The good news is we know what a major part of the solution is: multisectoral financial investments in scalable, resilient, market-driven enterprises—from farm to fork—that support a more sustainable and equitable food system and improves the health outcomes of all people; respects the planet; delivers financial return for all stakeholders; and ensures geography and income are never barriers to nutritious, affordable food. Such investments will give real meaning to food as health for people and planet.
To deliver this just transformation of the food system, a diversity of solutions are required. From agricultural inputs through to food service and food recovery, businesses commercial activities, operations, and strategies must be aligned to make a diverse, balanced, and healthy diet the affordable, available, and attractive choice for all. For example, businesses can work to extend product shelf-life, expand distribution channels, scale last mile solutions, and increase acceptability of a greater diversity of nutritious foods as strategies for increasing physical access to nutritious foods.
There are also great innovations for increasing economic access to nutritious foods, like: incorporating nutritious foods into government-supported programs and healthcare plans, reducing price points by using cheaper ingredients, upcycling imperfect produce, and offering financial rewards to purchasing nutritious foods. Identifying and investing in businesses that leverage these kinds of strategies will ensure every consumer’s ability to make healthier food choices.
Food Systems for the Future (FSF) was founded with these investments in mind. At FSF, we partner with governments, other nonprofits, the private sector, and the academic community to create an enabling ecosystem to support market-based businesses capable of sustainably making food more affordable and available. At FSF we recognize that without increasing private sector capital flows to the people and places historically deemed too risky, the food system transformation will not reach historically underserved communities and consumers. Through FSF’s impact investment facility, the Good Food Opportunity fund, we will provide capital as well as direct technical support to scale businesses—particularly those led by entrepreneurs of color—capable of making nutritious food more affordable and available.

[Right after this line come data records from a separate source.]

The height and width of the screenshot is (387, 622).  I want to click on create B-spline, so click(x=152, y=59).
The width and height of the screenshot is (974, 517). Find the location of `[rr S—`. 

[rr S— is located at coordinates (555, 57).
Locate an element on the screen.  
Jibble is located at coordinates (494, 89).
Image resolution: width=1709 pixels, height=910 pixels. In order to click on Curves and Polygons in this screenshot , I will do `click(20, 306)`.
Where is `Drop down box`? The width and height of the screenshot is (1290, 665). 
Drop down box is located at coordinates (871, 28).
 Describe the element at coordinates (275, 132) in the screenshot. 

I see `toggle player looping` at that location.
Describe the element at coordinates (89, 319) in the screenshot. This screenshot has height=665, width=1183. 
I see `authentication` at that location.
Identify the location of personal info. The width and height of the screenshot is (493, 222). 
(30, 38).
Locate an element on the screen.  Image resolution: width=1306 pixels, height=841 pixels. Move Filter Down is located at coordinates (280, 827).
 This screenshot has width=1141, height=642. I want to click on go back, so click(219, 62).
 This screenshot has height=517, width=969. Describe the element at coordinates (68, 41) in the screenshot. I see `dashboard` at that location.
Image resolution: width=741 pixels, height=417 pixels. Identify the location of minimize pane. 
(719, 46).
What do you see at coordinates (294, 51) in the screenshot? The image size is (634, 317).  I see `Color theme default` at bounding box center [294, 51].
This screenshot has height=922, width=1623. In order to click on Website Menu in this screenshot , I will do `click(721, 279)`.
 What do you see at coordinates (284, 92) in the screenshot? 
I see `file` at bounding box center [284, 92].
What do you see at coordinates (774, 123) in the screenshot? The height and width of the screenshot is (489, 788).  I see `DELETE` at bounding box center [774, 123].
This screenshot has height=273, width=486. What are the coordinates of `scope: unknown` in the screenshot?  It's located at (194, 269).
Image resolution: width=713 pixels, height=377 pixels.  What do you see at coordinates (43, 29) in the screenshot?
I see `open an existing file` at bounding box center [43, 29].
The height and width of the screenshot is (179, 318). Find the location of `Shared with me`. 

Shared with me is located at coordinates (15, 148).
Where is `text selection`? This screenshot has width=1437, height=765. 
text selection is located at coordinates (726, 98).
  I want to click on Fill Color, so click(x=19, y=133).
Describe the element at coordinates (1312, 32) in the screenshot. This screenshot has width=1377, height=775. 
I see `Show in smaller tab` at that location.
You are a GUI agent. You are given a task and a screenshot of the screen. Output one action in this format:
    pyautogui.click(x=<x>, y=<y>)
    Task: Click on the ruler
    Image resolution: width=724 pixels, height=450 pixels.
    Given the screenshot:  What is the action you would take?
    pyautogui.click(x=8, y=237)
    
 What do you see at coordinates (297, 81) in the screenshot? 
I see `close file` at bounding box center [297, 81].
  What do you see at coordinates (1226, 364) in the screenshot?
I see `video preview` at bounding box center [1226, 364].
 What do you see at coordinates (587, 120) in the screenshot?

We also believe that what we do not measure, we cannot change. A collective science-based methodology for impact measurement and management is required to achieve the accountability and transparency needed to drive increased capital towards nutrition and health food systems transformation. Such methodologies must be nimble to the business’s placement in the value chain, size, and scale as well as to the investor’s approach to responsible investing. FSF, alongside ATNI, is pioneering efforts in this space.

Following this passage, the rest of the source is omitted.